Monday 6 October 2014

Punch and Judy Show (edge of representation) at LUNG, Bournemouth - 01/10/2014

 

Photographs by Joseph Johnston

Punch and Judy Show
(edge of representation) is a new time-based installation piece I completed for the Bournemouth Emerging Arts Fringe as part of this years Arts by the Sea Festival. The work, which was shown at LUNG gallery on the 1st October, explores the conflict between systems of ordering and control, which Henri Lefebvre describes as ‘representations of space’, and visual representations of Bournemouth as ‘representational spaces’. 'Representations of space' are described as the maps, plans and strategies of urban planners and social engineers for controlling the way spaces are used and the people who use them, while ‘representational spaces’ are partly imagined, exist in the realm of the symbolic, and can represent of our hopes, dreams and identities. The work also seeks to embody the paradox of commercialised leisure: that however hard we try to escape the constraints of society and self, and predictability of everyday life, our attempts will always be thwarted by the organising systems and taken-for-granted typifications, which structure that which Zygmunt Bauman terms our 'life-world'; leaving us feeling disappointed and trapped. Moreover, the sense of subjective freedom we attain through everyday escape attempts, encompassing our ability to re-imagine and transform our surroundings, are also under threat from the tendancy to make our visual and discursive representations fall in line with a concensus or that which sociologist Erving Goffman refers to as ‘paramount reality'.
The piece is centred on two automated 35mm slide carousel projectors, set slightly out of synch to suggest a clash or conflict of ideologies. One carousel contains images of systems of ordering and control – diversionary entertainments, maps, signs and information boards, CCTV cameras and penalty warnings – and on the other houses visual representations of Bournemouth as a heterotopia of touristic possibilities – moments of heightened aestheticisation and improvised narratives in the visual vernacular of Continental tourist travel. The first set of images (utilitarian), are taken using Fuji film and have a slightly cold, detached feel, and the second (romantic) are shot in Kodak to give them a nostalgic glow. The de-synchonisation of the carousels leads to a new set of image combinations after each full rotation. This lends the work the element of chance as the sequence works its way through all potential variables of image juxtaposition. This is a direct reference to the carnivaleque strategy of chance as means of eliminating the sense of boredom, pre-determination and fate experienced in everyday life. The use of outmoded analog equipment with its mechanical action, together with these chance juxtapositions, also suggest both the fragility of life and the vulnerability of the meaning in the autobiographical images we store in the image magazines in our minds (our own machines of representation).

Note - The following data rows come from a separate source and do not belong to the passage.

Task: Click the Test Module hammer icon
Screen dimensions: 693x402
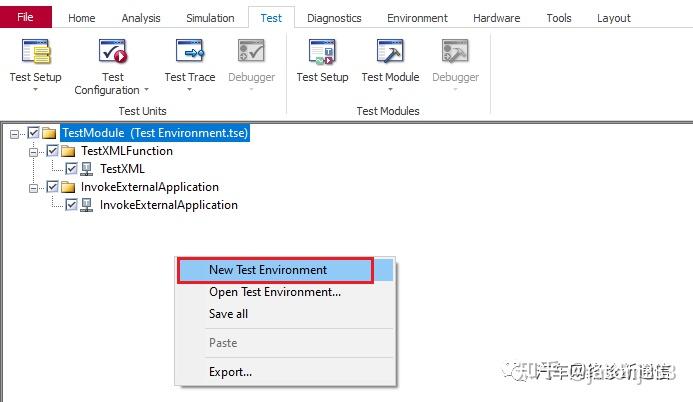Action: (x=390, y=51)

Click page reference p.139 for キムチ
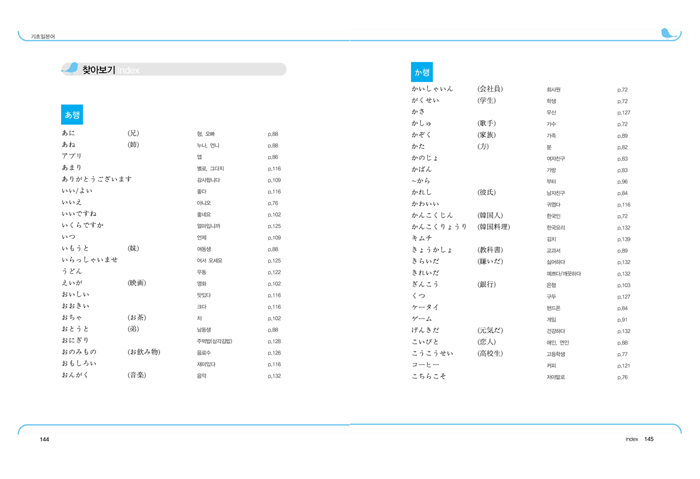point(623,239)
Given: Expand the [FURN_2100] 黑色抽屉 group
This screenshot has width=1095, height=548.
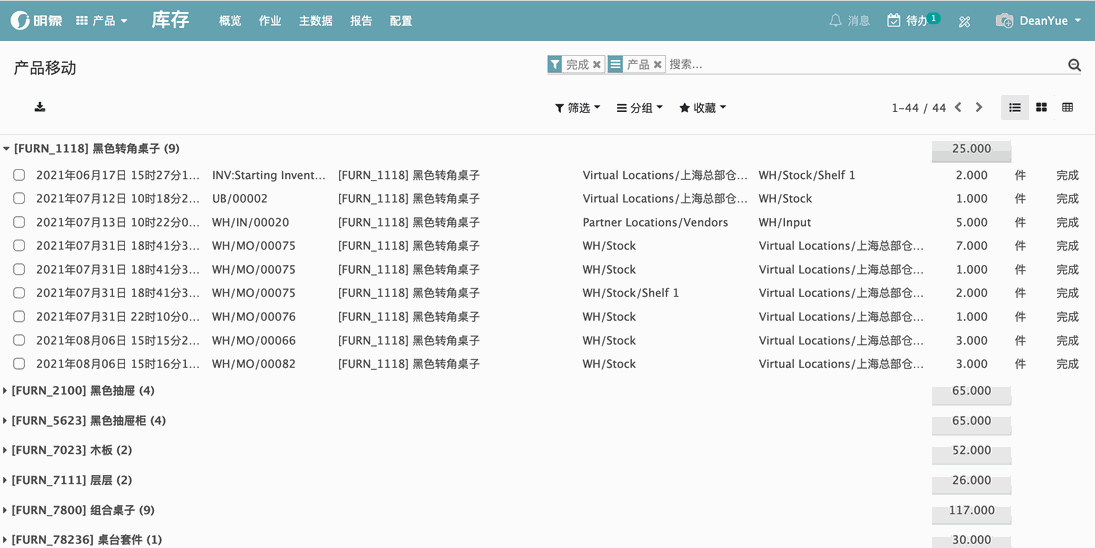Looking at the screenshot, I should pyautogui.click(x=82, y=391).
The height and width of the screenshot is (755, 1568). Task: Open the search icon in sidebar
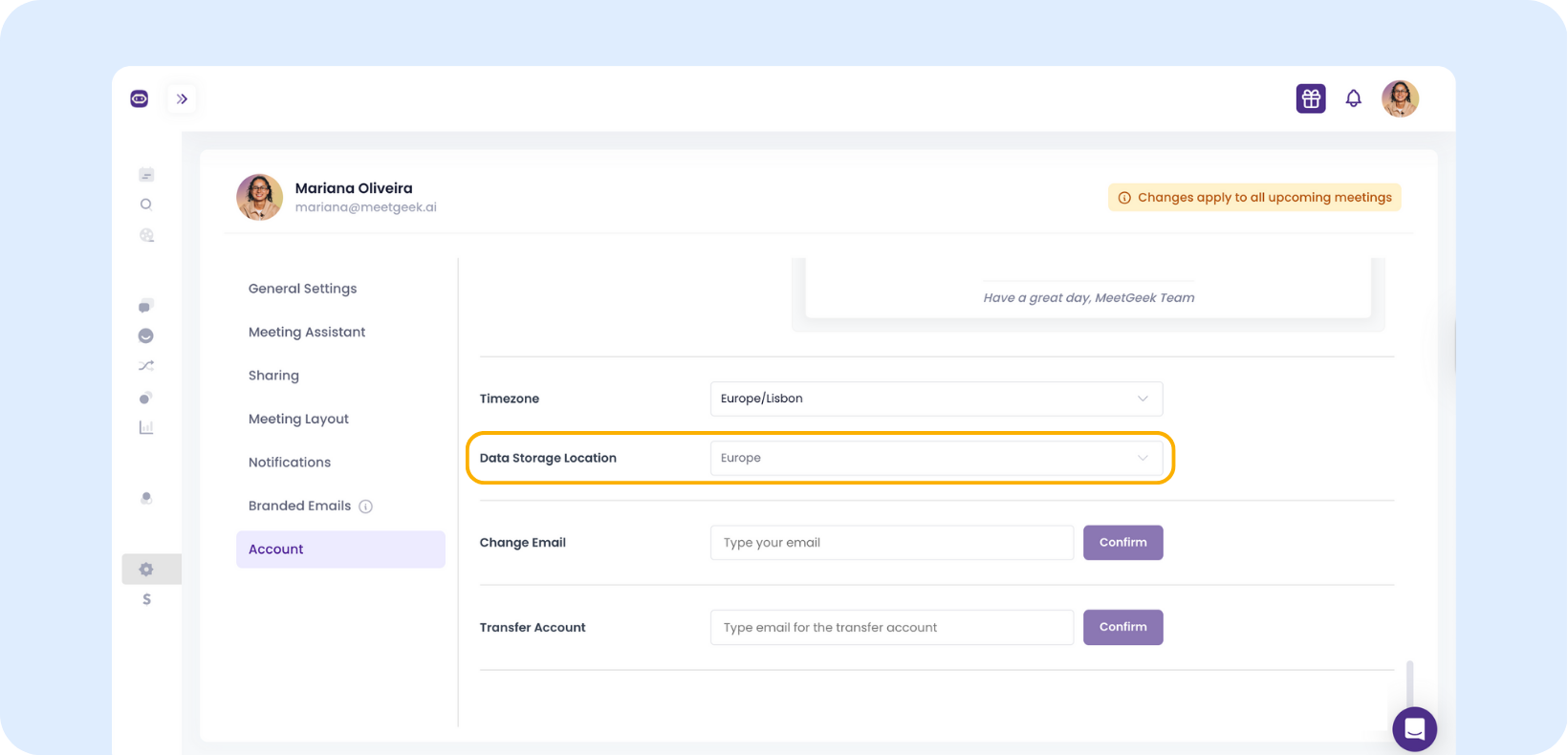click(x=146, y=205)
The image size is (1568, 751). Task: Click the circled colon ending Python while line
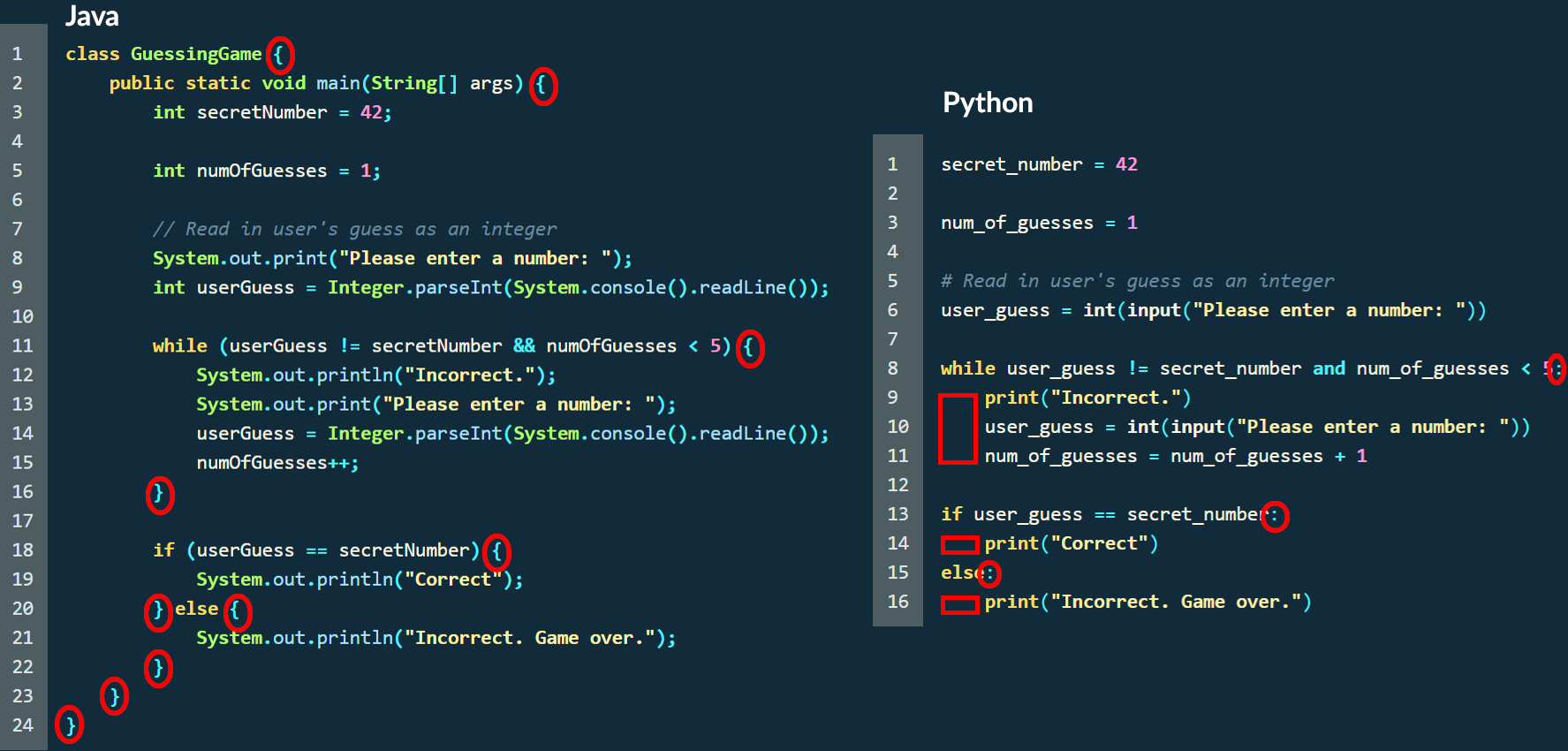[1556, 369]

These meanings are also enriched by the use of screens made from razor shells: the discarded husks of lives once lived. The work is backed by a specially commissioned soundtrack, made in collaboration with Bournemouth hauntological music duo Language Timothy! This uses stereophonic sound design to produce a sense of location: both inducing feelings of disorientation and augmenting the dualistic visual onslaught with a immersive sound-scape to overwhelm the senses. The soundtrack is comprised of field recordings from a local amusement arcade, together with a range of samples, including a 1950s instrumental version of Stranger in Paradise; a title which is perhaps the best metaphor for the tourist paradox.